The implications of this chance meeting were huge.

Big.

Fucking enormous.

Here’s who was in the studio at that time, and I’m going to use their last names as well because I don’t think they have any litigation pending against me:
  • Brooks Martin, host of Artichoke
  • Rob Keefe, host of… dammit, Rob, I forgot the name of your show
  • Phan Nguyen, host of… shit. Sorry Phan, I forgot yours too
  • Ricardo Wang, host of What’s This Called?
We didn’t know it then, but we were about to change the whole trajectory of Olympia love rock.

I’m sure I have some of the history wrong, since I wasn’t there right at the outset, but from what I hear, the other four guys were technically “subbing” someone else’s show (I believe it was ellen gormley’s) (she stylized her name in lower case).

The way the legend was perpetrated, this came from the rest of the guys actually asking ellen if she could just not do her show that night and let them take over.

I believe Ricardo was monitoring both a sound effect rack and a television that we could use for background noise. There were several pieces of auxiliary percussion (I think there were spoons) lying around, along with an acoustic guitar and a tiny-ass Casio keyboard flush up against the south wall of the performance studio.

I figured this would be a good time to show off the keyboard skills. Maybe I’d get a record deal. That night!

I don’t remember most of the show, because I don’t think anybody else remembered most of the show. But at some point Brooks started playing a relatively rudimentary series of chords on the acoustic guitar. I got on the Casio keyboard and selected the organ-like voicing. I played a quick-moving blues figure, which was sort of my go-to move. Then Brooks began making this guttural vocal sound as eerie sound effects started to crawl through the headphones.

I felt the need at this juncture to make some vocal noises myself to act as a counterpoint to Brooks’ own vocals, which very obviously owed a huge debt to Eastern Phrygian scales. I didn’t want to blow that gig.
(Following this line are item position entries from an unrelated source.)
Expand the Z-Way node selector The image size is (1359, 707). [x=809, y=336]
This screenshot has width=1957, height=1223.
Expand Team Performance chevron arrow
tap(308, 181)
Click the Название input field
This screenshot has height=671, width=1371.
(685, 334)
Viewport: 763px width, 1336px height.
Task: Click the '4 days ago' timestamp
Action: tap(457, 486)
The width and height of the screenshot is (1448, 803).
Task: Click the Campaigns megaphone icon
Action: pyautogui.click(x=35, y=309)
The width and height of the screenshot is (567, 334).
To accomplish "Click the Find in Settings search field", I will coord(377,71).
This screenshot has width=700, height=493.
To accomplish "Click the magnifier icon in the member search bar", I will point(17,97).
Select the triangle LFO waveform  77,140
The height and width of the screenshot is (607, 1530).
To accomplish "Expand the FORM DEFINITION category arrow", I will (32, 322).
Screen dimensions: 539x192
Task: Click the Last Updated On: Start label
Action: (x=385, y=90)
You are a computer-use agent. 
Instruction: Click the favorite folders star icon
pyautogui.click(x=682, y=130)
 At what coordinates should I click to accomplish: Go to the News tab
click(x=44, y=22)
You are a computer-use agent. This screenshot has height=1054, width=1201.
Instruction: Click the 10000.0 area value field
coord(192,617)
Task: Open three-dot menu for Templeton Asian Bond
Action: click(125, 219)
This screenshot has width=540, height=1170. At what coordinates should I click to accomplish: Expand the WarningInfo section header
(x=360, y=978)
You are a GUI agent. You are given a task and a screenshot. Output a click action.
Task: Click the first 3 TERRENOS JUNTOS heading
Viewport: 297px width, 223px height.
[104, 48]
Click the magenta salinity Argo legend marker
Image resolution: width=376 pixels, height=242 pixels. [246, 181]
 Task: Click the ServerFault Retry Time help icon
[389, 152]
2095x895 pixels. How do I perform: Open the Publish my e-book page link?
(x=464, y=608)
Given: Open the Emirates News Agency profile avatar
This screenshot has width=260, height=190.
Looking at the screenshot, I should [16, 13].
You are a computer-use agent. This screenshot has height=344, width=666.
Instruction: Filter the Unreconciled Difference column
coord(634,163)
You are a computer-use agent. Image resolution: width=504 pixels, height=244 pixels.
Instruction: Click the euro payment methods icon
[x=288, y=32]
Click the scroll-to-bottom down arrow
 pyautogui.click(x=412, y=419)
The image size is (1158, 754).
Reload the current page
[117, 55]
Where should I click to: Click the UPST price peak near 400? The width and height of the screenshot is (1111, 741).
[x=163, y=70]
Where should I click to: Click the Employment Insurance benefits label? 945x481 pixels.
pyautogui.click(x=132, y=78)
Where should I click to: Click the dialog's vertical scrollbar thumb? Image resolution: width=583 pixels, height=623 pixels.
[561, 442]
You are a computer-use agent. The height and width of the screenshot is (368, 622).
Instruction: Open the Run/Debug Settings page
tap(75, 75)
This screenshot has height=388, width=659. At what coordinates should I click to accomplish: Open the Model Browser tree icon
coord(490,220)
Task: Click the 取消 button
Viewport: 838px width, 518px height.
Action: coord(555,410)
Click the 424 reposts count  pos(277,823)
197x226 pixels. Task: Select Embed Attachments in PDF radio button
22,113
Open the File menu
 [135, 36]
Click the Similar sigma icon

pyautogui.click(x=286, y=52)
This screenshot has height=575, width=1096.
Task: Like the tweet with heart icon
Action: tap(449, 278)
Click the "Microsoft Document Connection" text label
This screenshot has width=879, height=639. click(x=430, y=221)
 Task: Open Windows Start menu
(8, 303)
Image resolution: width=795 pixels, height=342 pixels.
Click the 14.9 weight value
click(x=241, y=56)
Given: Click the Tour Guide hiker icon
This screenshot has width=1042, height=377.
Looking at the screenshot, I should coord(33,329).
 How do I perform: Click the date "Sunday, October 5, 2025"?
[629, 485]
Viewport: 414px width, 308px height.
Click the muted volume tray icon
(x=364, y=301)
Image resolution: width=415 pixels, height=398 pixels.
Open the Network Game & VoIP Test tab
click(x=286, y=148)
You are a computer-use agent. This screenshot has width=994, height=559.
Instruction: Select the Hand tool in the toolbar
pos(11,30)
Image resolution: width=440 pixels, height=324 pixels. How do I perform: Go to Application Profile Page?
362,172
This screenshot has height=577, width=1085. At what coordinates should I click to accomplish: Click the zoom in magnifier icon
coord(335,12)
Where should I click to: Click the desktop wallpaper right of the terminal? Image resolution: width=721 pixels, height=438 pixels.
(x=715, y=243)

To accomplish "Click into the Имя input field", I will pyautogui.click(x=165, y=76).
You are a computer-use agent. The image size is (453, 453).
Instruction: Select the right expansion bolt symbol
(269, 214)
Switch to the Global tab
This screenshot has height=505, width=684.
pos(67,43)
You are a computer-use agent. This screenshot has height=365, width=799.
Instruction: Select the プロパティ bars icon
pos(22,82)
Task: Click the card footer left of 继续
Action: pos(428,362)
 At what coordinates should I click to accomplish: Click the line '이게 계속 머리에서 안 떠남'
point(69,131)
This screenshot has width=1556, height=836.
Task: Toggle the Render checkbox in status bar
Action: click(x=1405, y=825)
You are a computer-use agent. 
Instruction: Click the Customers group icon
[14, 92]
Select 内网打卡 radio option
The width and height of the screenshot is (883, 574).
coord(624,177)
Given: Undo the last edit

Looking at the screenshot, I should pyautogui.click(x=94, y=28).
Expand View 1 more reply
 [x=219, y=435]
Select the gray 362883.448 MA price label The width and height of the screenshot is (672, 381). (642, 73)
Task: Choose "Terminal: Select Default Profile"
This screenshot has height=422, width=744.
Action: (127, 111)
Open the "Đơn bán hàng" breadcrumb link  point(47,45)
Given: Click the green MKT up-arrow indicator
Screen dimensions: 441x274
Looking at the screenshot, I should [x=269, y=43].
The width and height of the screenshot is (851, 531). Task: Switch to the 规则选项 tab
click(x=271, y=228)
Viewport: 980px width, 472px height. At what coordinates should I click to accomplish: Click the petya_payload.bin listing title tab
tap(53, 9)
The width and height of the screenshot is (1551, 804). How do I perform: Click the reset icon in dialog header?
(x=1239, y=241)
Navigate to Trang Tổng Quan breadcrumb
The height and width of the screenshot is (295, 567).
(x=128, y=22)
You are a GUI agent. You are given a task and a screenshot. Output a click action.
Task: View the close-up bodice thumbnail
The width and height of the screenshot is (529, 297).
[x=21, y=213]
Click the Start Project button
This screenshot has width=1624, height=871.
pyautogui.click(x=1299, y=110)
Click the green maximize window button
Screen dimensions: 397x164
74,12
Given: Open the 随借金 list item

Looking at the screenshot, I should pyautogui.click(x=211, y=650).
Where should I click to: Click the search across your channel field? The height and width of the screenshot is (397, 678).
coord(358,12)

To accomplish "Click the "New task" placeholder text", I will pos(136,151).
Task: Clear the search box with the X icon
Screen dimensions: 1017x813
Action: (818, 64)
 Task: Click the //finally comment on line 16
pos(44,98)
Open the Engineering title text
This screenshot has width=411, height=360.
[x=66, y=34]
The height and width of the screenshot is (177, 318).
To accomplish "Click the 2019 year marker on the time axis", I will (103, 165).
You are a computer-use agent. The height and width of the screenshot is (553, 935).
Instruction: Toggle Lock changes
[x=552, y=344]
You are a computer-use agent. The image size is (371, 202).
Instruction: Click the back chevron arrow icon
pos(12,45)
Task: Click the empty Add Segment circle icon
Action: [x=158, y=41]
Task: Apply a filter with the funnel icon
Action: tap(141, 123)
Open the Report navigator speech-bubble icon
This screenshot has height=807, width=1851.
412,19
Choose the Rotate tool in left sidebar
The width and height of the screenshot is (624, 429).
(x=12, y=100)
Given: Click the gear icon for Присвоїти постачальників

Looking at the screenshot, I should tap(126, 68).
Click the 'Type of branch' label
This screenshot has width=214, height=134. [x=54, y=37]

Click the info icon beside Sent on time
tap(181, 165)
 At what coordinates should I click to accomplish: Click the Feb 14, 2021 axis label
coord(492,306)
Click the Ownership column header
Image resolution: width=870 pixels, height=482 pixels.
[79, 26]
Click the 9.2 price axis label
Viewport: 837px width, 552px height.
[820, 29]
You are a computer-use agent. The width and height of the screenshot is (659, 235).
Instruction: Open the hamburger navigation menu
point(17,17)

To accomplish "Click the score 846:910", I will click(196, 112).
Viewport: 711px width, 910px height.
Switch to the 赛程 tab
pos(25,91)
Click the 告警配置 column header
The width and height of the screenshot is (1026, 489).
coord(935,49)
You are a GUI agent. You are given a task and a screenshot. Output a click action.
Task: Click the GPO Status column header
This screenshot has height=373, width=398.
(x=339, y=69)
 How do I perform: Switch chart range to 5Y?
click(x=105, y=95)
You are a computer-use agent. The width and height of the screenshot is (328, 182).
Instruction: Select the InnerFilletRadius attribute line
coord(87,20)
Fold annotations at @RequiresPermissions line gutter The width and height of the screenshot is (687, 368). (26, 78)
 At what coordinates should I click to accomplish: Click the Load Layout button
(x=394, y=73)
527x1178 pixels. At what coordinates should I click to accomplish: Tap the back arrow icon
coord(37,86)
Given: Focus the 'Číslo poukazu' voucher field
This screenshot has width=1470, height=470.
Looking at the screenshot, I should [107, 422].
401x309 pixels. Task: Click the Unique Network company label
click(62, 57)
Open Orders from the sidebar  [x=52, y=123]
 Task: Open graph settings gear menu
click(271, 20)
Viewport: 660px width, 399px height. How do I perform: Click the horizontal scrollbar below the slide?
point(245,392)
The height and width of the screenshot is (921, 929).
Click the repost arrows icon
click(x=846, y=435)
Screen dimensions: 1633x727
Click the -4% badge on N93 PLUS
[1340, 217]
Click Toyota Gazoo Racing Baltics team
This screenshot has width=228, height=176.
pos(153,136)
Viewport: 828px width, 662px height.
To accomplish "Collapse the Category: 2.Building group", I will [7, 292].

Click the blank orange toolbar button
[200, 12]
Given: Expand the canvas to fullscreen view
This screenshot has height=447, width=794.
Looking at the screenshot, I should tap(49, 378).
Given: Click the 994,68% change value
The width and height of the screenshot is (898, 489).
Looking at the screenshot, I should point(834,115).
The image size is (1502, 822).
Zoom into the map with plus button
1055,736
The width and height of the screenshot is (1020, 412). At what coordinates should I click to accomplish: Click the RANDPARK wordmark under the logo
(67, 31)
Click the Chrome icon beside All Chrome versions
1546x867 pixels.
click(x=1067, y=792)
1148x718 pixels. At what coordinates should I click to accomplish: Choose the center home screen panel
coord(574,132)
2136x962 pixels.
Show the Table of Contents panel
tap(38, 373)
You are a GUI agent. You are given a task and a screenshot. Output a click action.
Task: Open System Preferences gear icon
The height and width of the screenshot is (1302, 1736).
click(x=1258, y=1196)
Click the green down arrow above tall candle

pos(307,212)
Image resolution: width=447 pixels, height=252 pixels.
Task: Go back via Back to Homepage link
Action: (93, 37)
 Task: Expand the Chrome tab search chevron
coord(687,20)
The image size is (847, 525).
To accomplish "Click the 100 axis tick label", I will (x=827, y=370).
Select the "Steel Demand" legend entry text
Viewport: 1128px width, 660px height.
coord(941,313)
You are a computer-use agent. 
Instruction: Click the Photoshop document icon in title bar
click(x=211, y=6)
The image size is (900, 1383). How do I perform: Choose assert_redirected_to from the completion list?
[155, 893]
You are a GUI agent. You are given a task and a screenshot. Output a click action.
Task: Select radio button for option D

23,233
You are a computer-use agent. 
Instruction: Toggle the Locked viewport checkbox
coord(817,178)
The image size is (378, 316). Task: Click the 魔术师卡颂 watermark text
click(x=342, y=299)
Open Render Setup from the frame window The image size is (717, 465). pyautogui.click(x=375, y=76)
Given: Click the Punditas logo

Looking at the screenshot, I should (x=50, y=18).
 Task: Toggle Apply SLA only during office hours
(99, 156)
The only word that came to my mind, and I don’t know exactly why, was a phrase in one of my favorite pop parodies of all time: The Jazz Butcher’s “The Best Way.” It’s a rap song about chicken. How to prepare chicken, how to eat chicken, general assumptions about certain spiritual aspects of chicken. It’s all there.

One of the samples in “The Best Way,” played annoyingly ad nauseam, is someone saying “Prize turkeys!!” “Pri-pri-pri-prize turkeys!” Except I just found that out by looking up the lyrics on the JB’s official site. Because the speaker is British and I’m notably not so great at picking out sounds from foreign tongues, for years I thought they were saying “Raise DUCKIES!”

That’s what I sang. Or, rather, intoned. “Duckies. Duckies. Duckies. Duckies.”

So it turns out I wasn’t ripping the Jazz Butcher off after all. “Duckies” was my own thing. I owned it. I came up with that shit. That just gave me a whole new lease of life right there. Happy birthday to me.

And that was the first Wonder Woman show there ever was. There would be two more. But I’ll talk about them tomorrow.

By the way: "Duckies" was later officially released on a compilation album called KAOS Theory: Live on the Air in Olympia. Somebody wrote a record review about it, in which they said "Duckies" was "haunting."